--- Study material Enclosed Below ---
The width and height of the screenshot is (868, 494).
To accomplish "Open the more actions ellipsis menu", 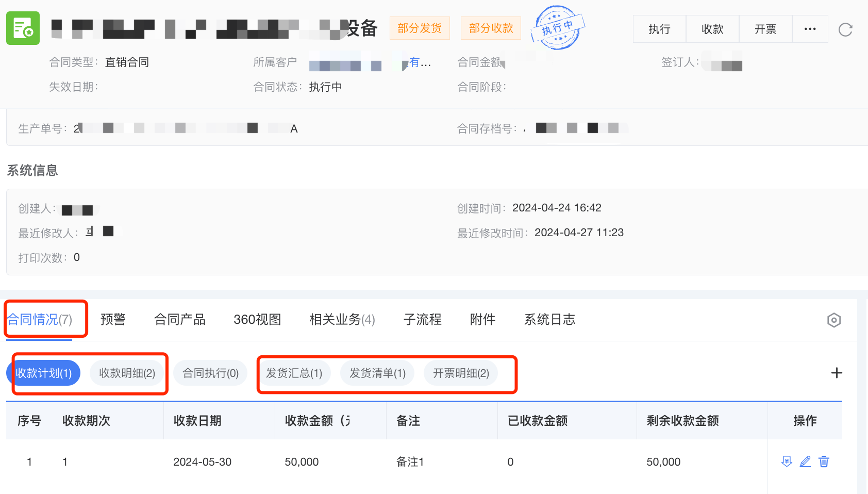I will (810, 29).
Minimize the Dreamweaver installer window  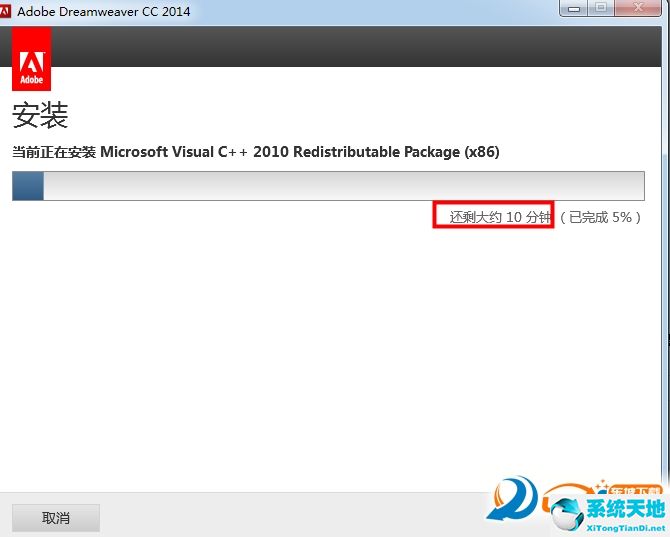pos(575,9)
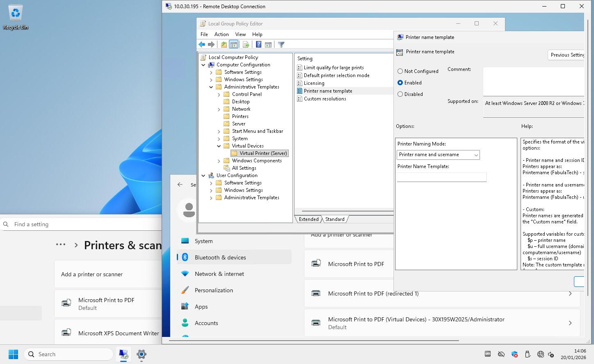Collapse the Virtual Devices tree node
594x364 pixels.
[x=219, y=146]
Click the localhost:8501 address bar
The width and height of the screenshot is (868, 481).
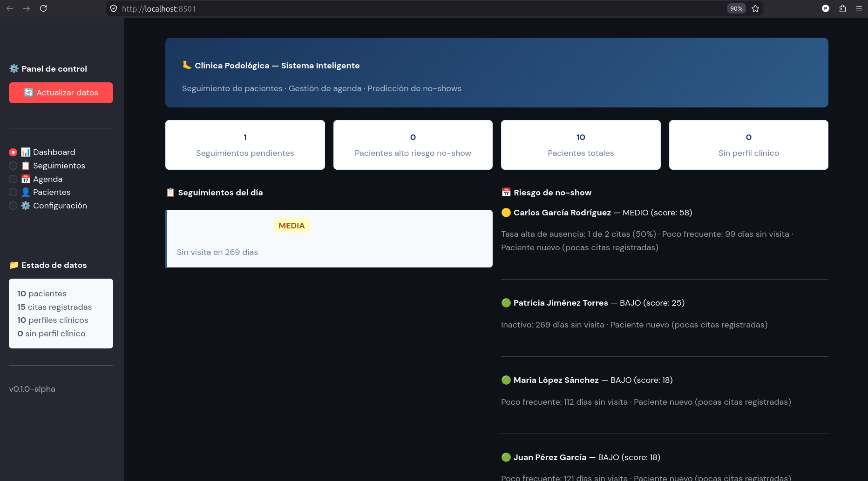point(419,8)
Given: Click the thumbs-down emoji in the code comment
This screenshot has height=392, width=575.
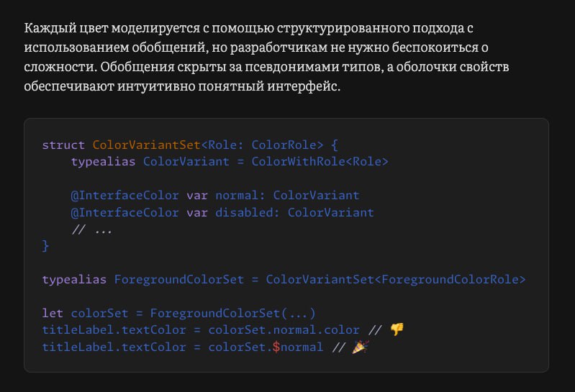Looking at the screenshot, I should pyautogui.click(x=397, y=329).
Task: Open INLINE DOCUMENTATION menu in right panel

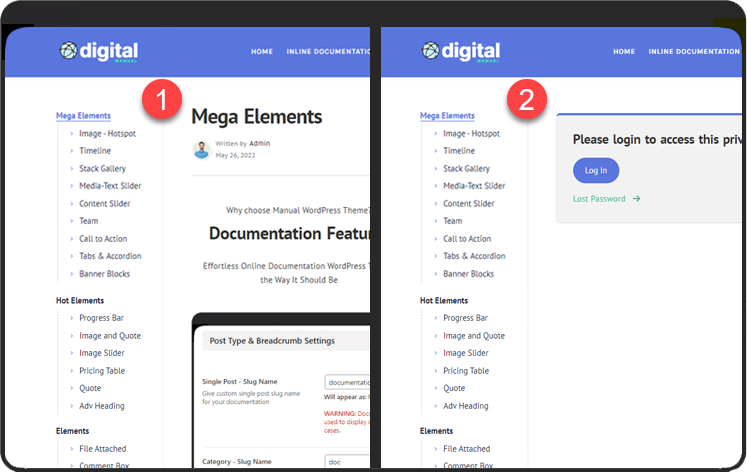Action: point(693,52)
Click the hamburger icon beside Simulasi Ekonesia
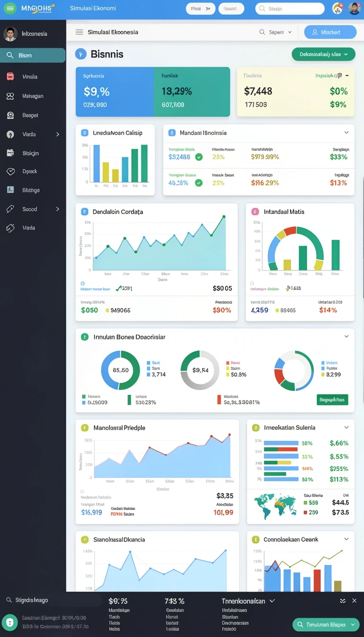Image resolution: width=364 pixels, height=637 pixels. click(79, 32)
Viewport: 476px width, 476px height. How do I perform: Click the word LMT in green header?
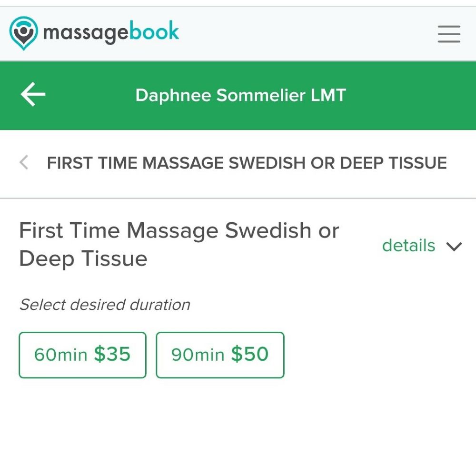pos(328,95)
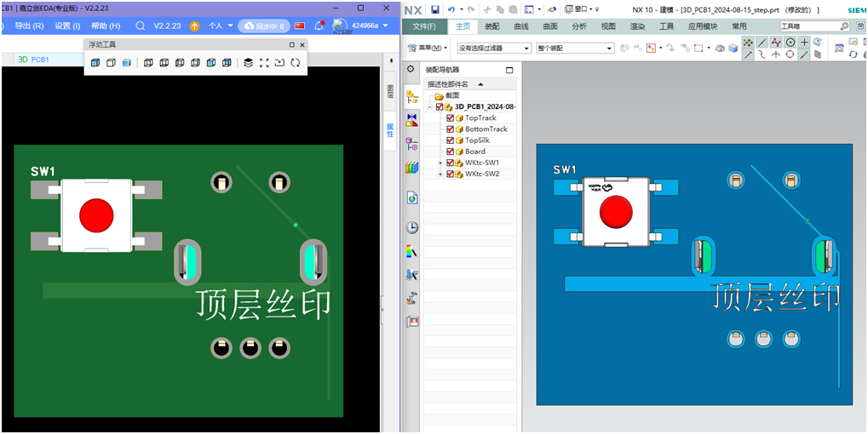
--- End of Enclosed Study material ---
- Assigned task
Leaving out the pictures, print exactly and only the lines from the one containing "Given: Click the" through the last line of the records.

- Reply to the task
Given: Click the thumbs-down emoji in the code comment
This screenshot has height=392, width=575.
Looking at the screenshot, I should pyautogui.click(x=397, y=329).
Task: Open INLINE DOCUMENTATION menu in right panel

Action: point(693,52)
Click the hamburger icon beside Simulasi Ekonesia
Image resolution: width=364 pixels, height=637 pixels. click(79, 32)
Viewport: 476px width, 476px height. How do I perform: Click the word LMT in green header?
pos(328,95)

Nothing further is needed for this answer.